After a week of convalescence, the aftermath of a smashed forearm I have less and less interest in thinking about, I have learned a lot about myself, especially discovering the inner self who's a connoisseur of crap TV.
Many apparently smart people once avoided television as a matter of principle, as I always promised myself I would. I was convinced that I'd never let corporate interests despoil my mental virtue. I pictured myself, in middle age, content with a stack of provocative old and new books; an especially interesting variety of friends; a big jug of robust burgundy; and maybe a radio to keep me apprised of approaching cyclones.
It's still an appealing image. For several years of my young adulthood, I owned no television. I encountered Three's Company and The Love Boat only in bars, the TV there only for the cheerful light it cast, but muted in unanimous preference for the jukebox. Sometimes strangers and I would speculate on which one was Starsky, which one Hutch, and what the carefully coifed lads were up to this week.
As I figured it, my generation would be the first to emerge from the distractions of noisy electronic gadgetry, to live life more elementally, more earnestly than our consumer-product-addled parents and grandparents.
It didn't work out that way, of course. A television arrived in my life about the same time parenthood did, but the profession I chose doesn't leave you looking for ways to fill the empty hours. I've never watched four, or six, or eight hours a day. But it can seem almost normal when your arm hurts like hell and you're taking drugs that make you feel like a befuddled baby.
The three days in a hospital room with cable TV were perplexing. I got home, where we don't have cable, but what we do have are four or five networks, plus several of those new digital bandwidth freeloader stations that play old movies and reruns.
After a full week of careful study in cable and aerial-broadcast conditions, I've concluded that the picture tube is an inherently limited medium. In fact, maybe the seven or eight rabbit-ear channels we can pick up are already straining the boundaries of human imagination. Everything seems like something else on another channel. The contrived reality-TV challenge, its own frantically happy talk shows, its own aspiring personality-cult celebrities, some trying to become known by first name only, like Tyra, Chelsea, or "Simply Ming." Some have earned titles, like Dr. Oz and Dr. Phil—neither of whom are on The Doctors, which, I learned, is not the same as the dark old soap opera of the same title.
Sometimes these celebrities convene on a stage behind a liver-shaped counter where they discuss pro football, family health, conservative politics, delicious food, or other celebrities.
Often you can find a sports option. But I've found that football is acutely uncomfortable to watch with a broken arm. Baseball's tolerable, as long as they don't slide.
So this is how I've spent my last week. I switch around until I see an image in black and white. There I expect to find something interesting.
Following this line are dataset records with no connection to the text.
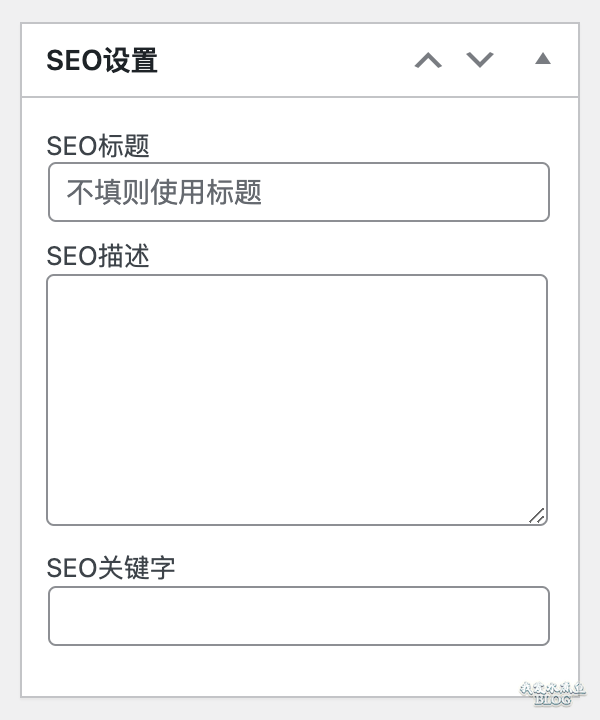
Task: Click the 不填则使用标题 placeholder text
Action: click(x=164, y=192)
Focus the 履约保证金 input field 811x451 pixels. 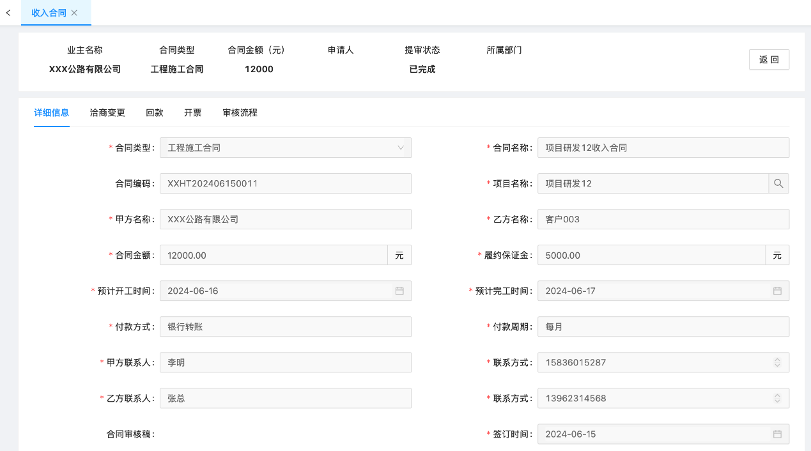tap(651, 255)
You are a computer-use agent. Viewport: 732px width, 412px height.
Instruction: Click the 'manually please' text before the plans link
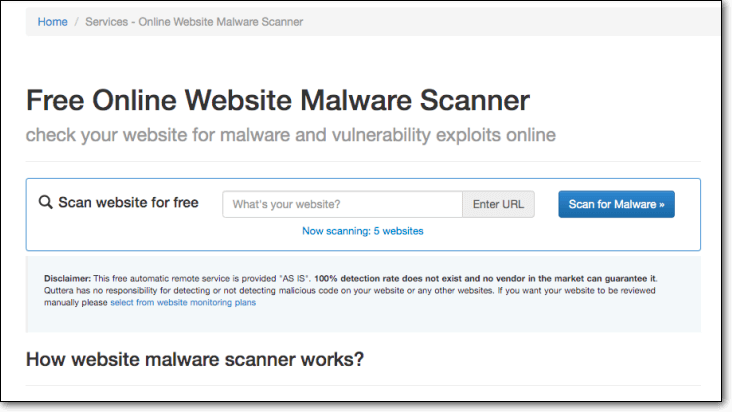(x=76, y=302)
That strategy works partly just because it's effective at getting safely past the '70s sandtraps. TV is littered with disco-era reruns. I don't know why. Maybe it's proof that people can be nostalgic about anything, but I didn't have any use for the '70s even in the '70s, even when we all looked like that.
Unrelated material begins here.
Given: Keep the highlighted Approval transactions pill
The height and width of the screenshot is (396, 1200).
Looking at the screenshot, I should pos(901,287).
And often the black-and-white stuff seems better written, maybe because it was the idealistic early days of TV, of Serling and Hitchcock, when producers thought they could bring genius to the masses. My big discovery of the past week has been what may be the best cop show of all time, Naked City. It was canceled in 1962; I'd never seen it before. It out-grits any 21st-century pretender. Though hyper-realistic—the bad guys sometimes get away—it offers room for stranger-than-fiction aberrations. Friday's show included a bizarre scene with Burgess Meredith and Alan Alda in a crowded hipster dive, shouting beat death poetry at each other.
It's not that old TV is better than new TV. The apt phrase "vast wasteland" dates back to 1961, after all. Some old stuff can make you cringe.
Part of what makes the old stuff fun to watch is new technology. The Internet Movie Database makes every drama four-dimensional. We can watch the main drama as we learn the backstories: find out who all these bit players are, where they came from and what happened to them. Early TV is full of old silent stars unheralded in bit parts, as well as up-and-comers in tiny roles, sex symbols of a later era, all unrecognized by the contemporary audience. The Beverly Hillbillies might seem a silly subject for research; I looked up the bouncy brunette working as a secretary in Mr. Drysdale's office last week. Her name was Sharon Tate.
I fear my new hobby may strike some as sad. Are other people who research for a living so afflicted? Can we not just relax and enjoy the jokes?
If I have another week or two of this, here's the phenomenon on which I intend to build my reputation. In many early TV dramas, the entire ensemble cast has since died. But there's one particularly provocative pattern of fates I run across repeatedly. It's exemplified by a classic in the Alfred Hitchcock Hour series, made about 50 years ago: "Day of Reckoning."
That episode boasted an unusually large cast. But everybody—the killer, several witnesses, the cops—has since died. With one exception: the murder victim, a lovely young brunette in a white gown, dispatched over the railing of a yacht early in the story. In the show, the rest of the cast wonder about her mysterious demise. But now the mourners are all dead, and the victim is an 83-year-old retiree in Salt Lake City.
I will call it the Neely Paradox. I hope I feel better soon.